# best cpu Cooler?



## vtech (Jul 23, 2006)

i was looking at COOLMASTER V8 HEATSINK. It would look amazing in my HAF 912 ADVANCED case, but does it do the job to keep temps low?

how about the Corsair Hydro Series H70?

i know that it will void my warranty on my cpu, but since i will be overclocking it to get full performance it wont bother me.


----------



## Masterchiefxx17 (Feb 27, 2010)

Make and Model number of your motherboard and CPU?



> how about the Corsair Hydro Series H70?


Water cooling offers no extra cooling over air cooling. All you'll end up doing is run the risk of leaks.



> i know that it will void my warranty on my cpu, but since i will be overclocking it to get full performance it wont bother me.

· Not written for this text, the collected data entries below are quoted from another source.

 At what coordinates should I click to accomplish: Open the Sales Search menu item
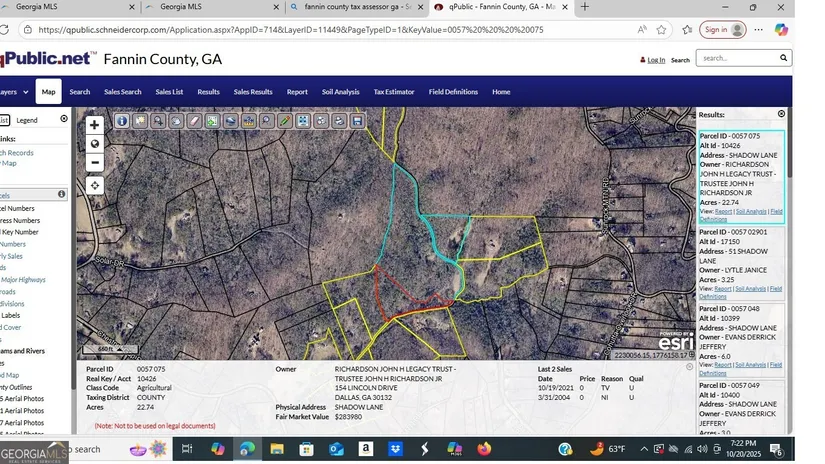point(122,92)
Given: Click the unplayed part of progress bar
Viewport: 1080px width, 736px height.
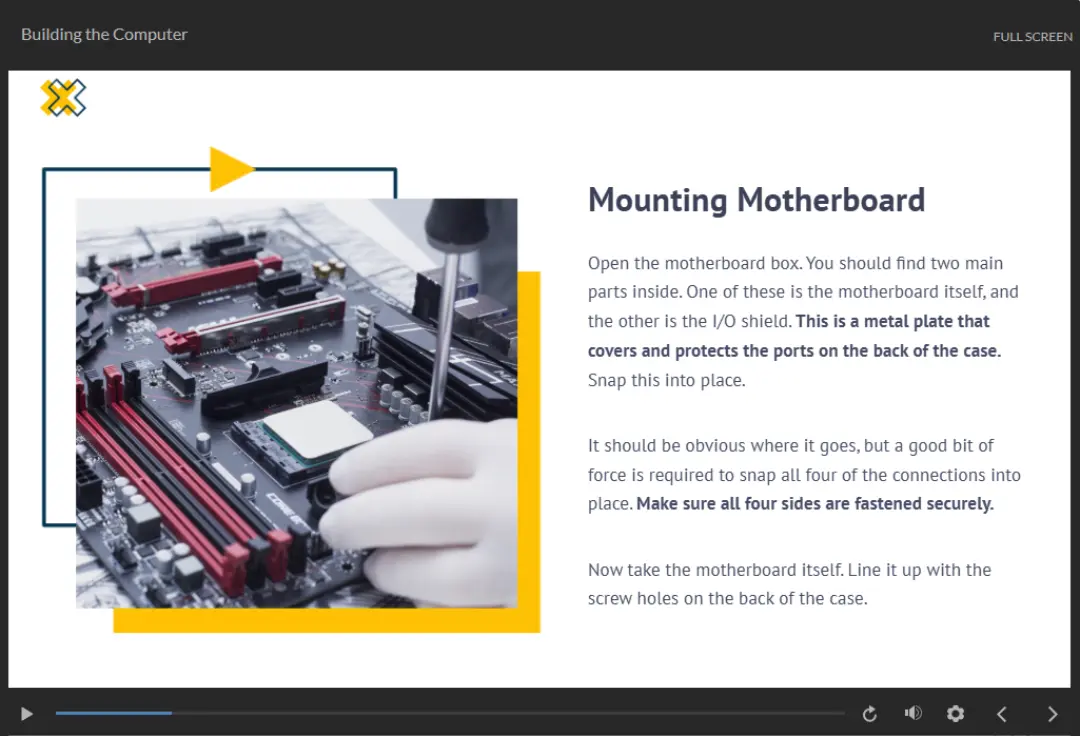Looking at the screenshot, I should point(500,713).
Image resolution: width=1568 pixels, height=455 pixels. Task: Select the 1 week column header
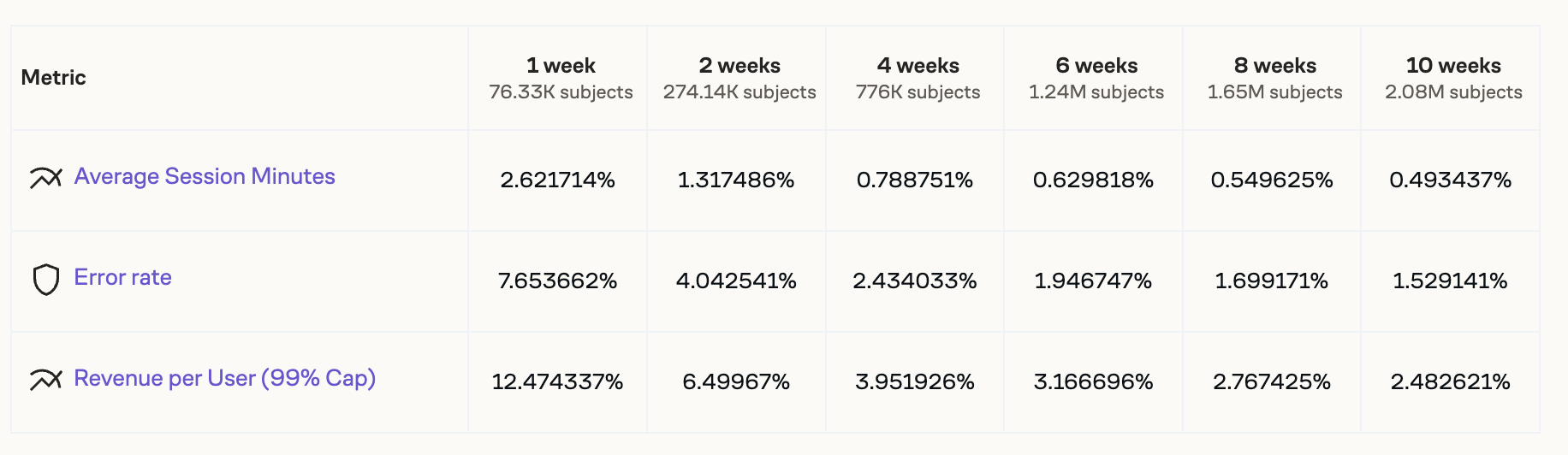[x=561, y=66]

Overclocking will only give you a small amount of speed; to a point where you won't notice.

Plus it may lower the life of your PC.


----------



## vtech (Jul 23, 2006)

Gigabyte UD3 with AMD fx 6350


----------



## gcavan (Aug 13, 2009)

The V8 is a very good cooler, although it is somewhat large and heavy. You might also look at one of the Hyper 212 line.

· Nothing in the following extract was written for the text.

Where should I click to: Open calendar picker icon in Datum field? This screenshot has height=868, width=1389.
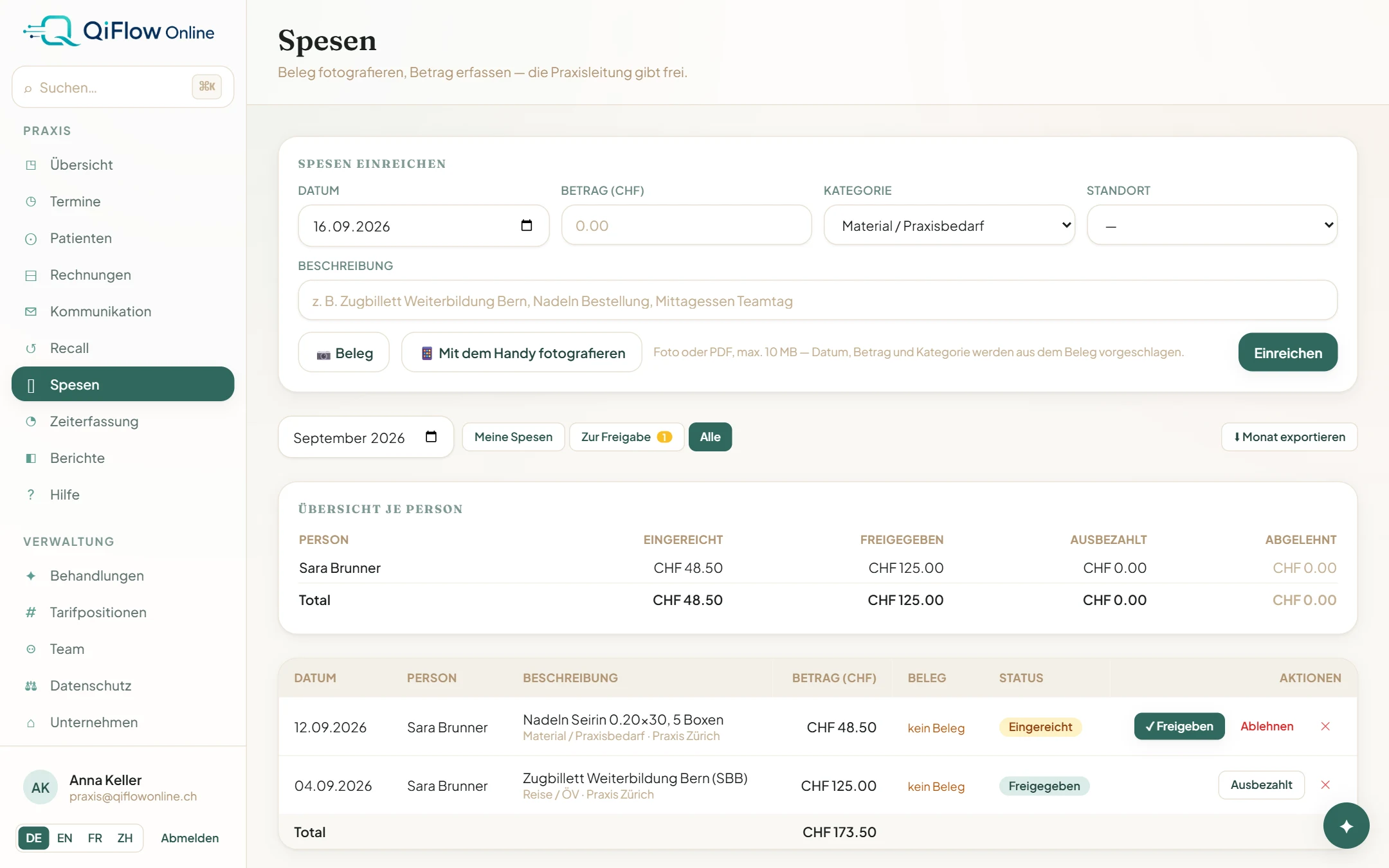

I'm not really impressed with the Hydro H70. If you are considering a liquid cooler, spend the extra few $$ for the H80i.

You might take a look at FrostyTech - Best Heat Sinks & PC Cooling Reviews They review and compare nearly every cooler (liquid and air) on the market.


----------



## Masterchiefxx17 (Feb 27, 2010)

The V8 would be the best. I have it and it truly is a wonderful cooler. I wish cooler master had continued the line.


----------



## Burto87 (Aug 24, 2011)

That's my V8 in my CM690 II Advanced. It's a good cooler with the speed dial fitting into an expansion slot in the back of the case. I think the only drawback to the cooler is the fin design which crosses the sets of find with reviews saying that it limits airflow. Weight shouldn't be an issue as the back plate supports the weight.


----------



## vtech (Jul 23, 2006)

that looks beautiful  , I'm stuck between the V8 and Cool Master Hyper N520. I was reading some reviews on newegg and they seem fairly even. Which one would you consider?


----------



## Burto87 (Aug 24, 2011)

Well the n520 does have 2 fans so theoretically should have better airflow through the fins resulting in better cooling. and I really only picked the v8 because of its cosmetic beauty (was the first thing I bought for my new build last year). 

Final call is up to you though


----------



## Masterchiefxx17 (Feb 27, 2010)

It doesn't matter. It's up to you.


----------